Hoy como nunca “ha sido amargo el cumplimiento de mi deber”, escribió el notable galeno piurano Cayetano Heredia luego de una autopsia realizada a Faustino Sánchez Carrión en Lurín. Heredia se conmovió al recorrer el cuerpo del “alma” de la revolución emancipadora, que murió el 5 de junio de 1825, a los 38 años. La causa de la muerte, probablemente relacionada con esa extenuante cabalgata de Lima a Huamanga, en vísperas de la batalla de Ayacucho, fue un hígado seriamente dañado por un esfuerzo sobrehumano. En efecto, fue desde Huamanga que Sánchez Carrión le escribió, en vísperas de la batalla de Ayacucho, a Simón Bolívar para comunicarle que, a pesar de sentirse muy enfermo (“me han puesto un terrible cáustico que me tortura”), estaba dispuesto a dar lo que le quedaba de vida por la victoria que el Perú y toda la región urgentemente demandaban.

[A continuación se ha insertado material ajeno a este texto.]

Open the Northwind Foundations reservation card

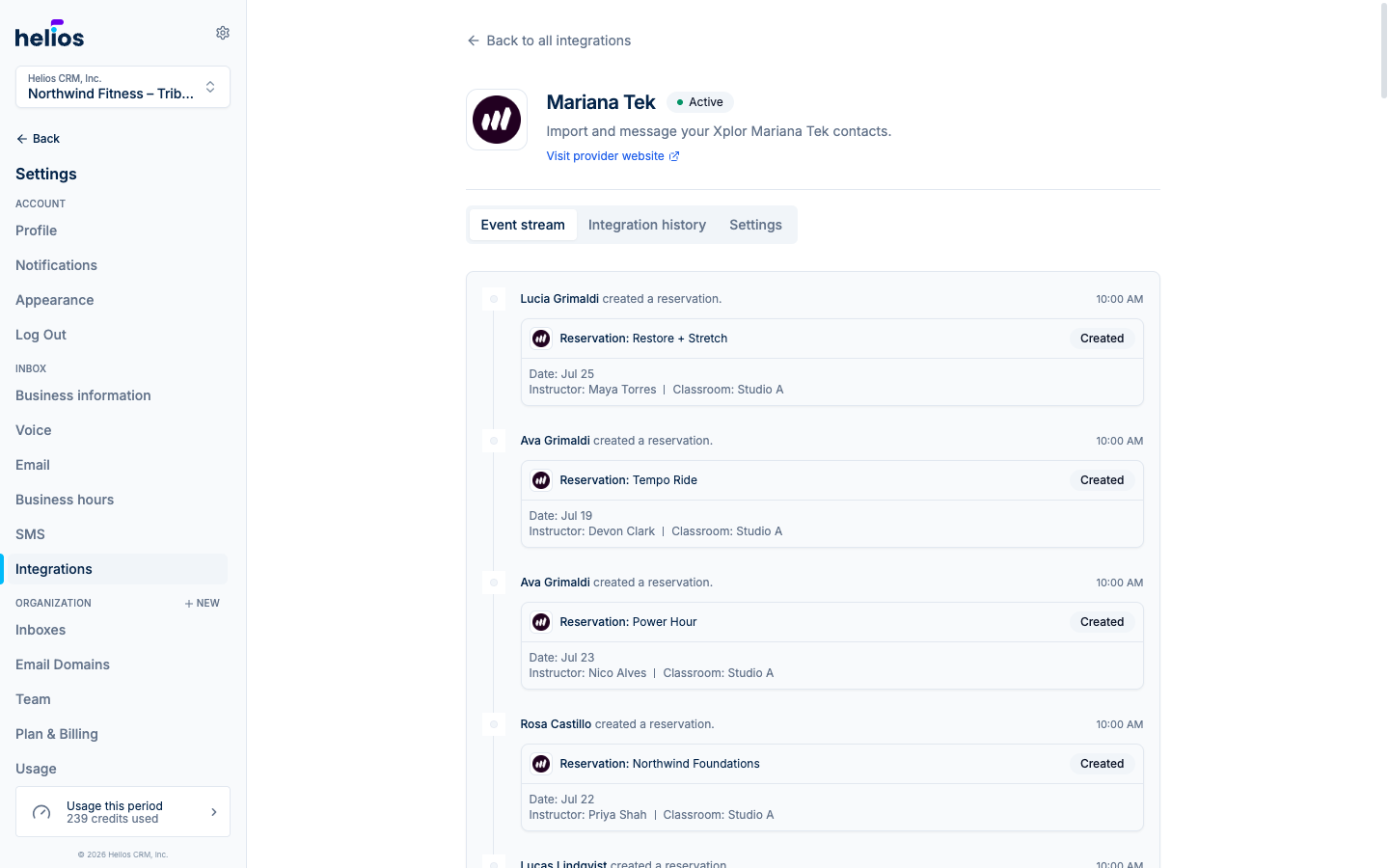tap(831, 787)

Toda acción transformadora del mundo –opina el filósofo Byung-Chul Han– es una narración. Las narraciones –como la fascinante historia de Sánchez Carrión y la de los centenares sino miles de peruanos que entregaron su vida por la república naciente– crean lazos y de ello sale la reflexión que ayuda a enfrentar con valentía y serenidad a esa contingencia que, hoy más que nunca, erosiona las bases del Estado Peruano. Este surgió hace 200 años luego de una larga y sangrienta guerra externa que, bueno es recordarlo, posteriormente devino en interna. Ciertamente, Ayacucho no solo debe invitar al análisis sobre las épicas civiles y militares de los compatriotas que avizoraron un horizonte de libertad y de justicia, sino que permite abrir la discusión sobre la posguerra. En ese contexto, la batalla bicentenaria es la bisagra entre el fin del ciclo revolucionario y el inicio del lento proceso de construcción republicana, que aún no acaba. El ejercicio intelectual, sugerido, ayuda a transformar en semilla germinativa de sentido, a todas luces ambivalente, y, además, a recordar con respeto el coraje que emerge de una batalla paradigmática, peleada en los Andes del Perú.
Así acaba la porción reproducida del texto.